Les parents, justement, sont conviés à 17h30. Pendant une heure, ils assistent à des discours sur l'histoire de la laïcité, des saynètes sur toutes les religions, l'athéisme et l'agnosticisme, et, clou du spectacle, l'interprétation de la chanson Imagine de John Lennon avec des paragraphes réécrits en français par les élèves. "Ma fille est enchantée. Du coup, elle me pose plein de questions.

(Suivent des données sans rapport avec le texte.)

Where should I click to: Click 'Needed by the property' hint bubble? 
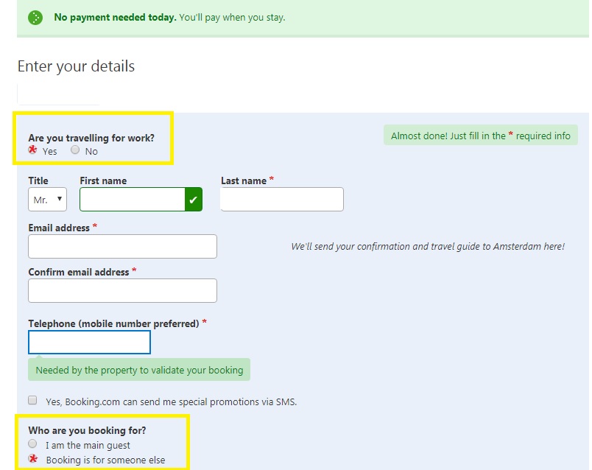tap(139, 370)
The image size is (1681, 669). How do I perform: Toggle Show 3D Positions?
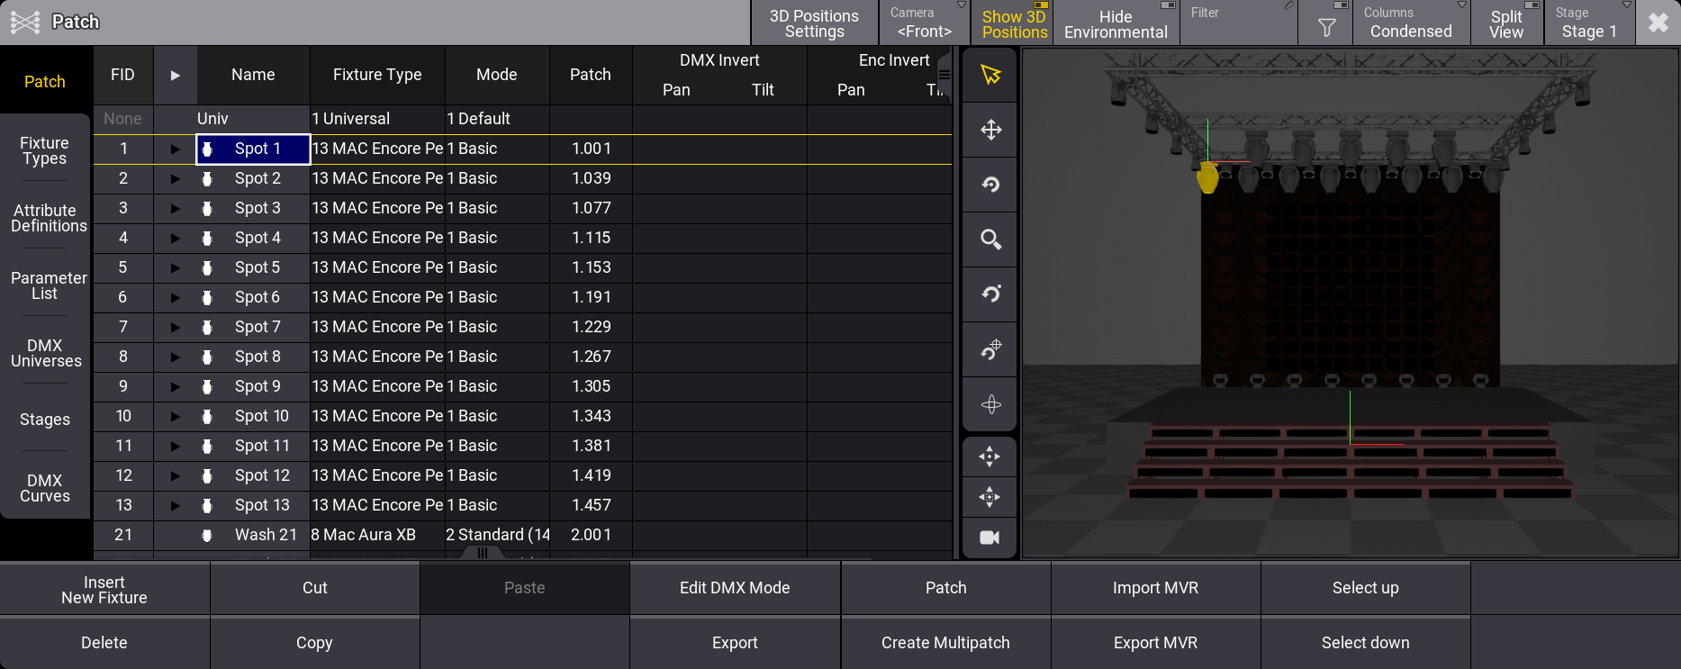[1014, 23]
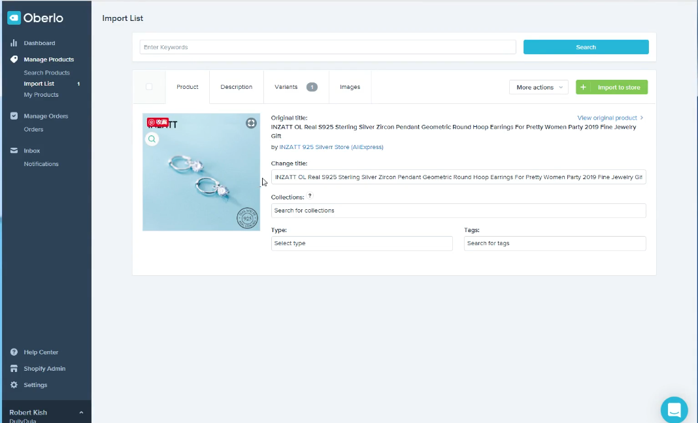The image size is (698, 423).
Task: Open the Select type dropdown
Action: pos(361,243)
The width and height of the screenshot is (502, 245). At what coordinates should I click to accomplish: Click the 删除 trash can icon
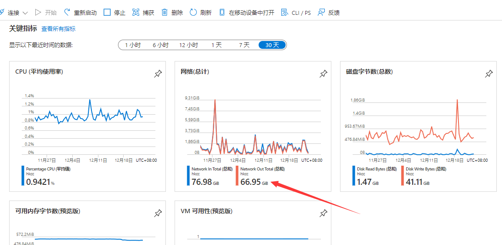[165, 12]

J'essaye d'y répondre avec mes mots", réagit Laetitia.

Au collège Jean-Bauhin d'Audincourt (Doubs), lors d'un atelier sur la laïcité le 8 décembre 2015. (VIOLAINE JAUSSENT / FRANCETV INFO)

De son côté, Azzedine salue "une bonne initiative". "Mais il ne fallait pas attendre un attentat pour agir. Je suis de la communauté tunisienne. On a beaucoup souffert, car on a dû se justifier d'être musulman, et pas terroriste, déplore-t-il. Je vois sur les panneaux qu'on parle de la laïcité mais surtout des valeurs de la République." Il désigne les affiches confectionnées par les élèves et accrochées aux panneaux dans le hall d'entrée. "Ce n'est pas pareil, il faut bien expliquer pour qu'ils comprennent", ajoute-t-il en parlant des collégiens. "Il n'y a que ça pour éviter l'amalgame terroriste-musulman", acquiesce Yoann. Il insiste : "En parler, c'est bien, mais il faut réussir à ce que ce soit appliqué à l'école."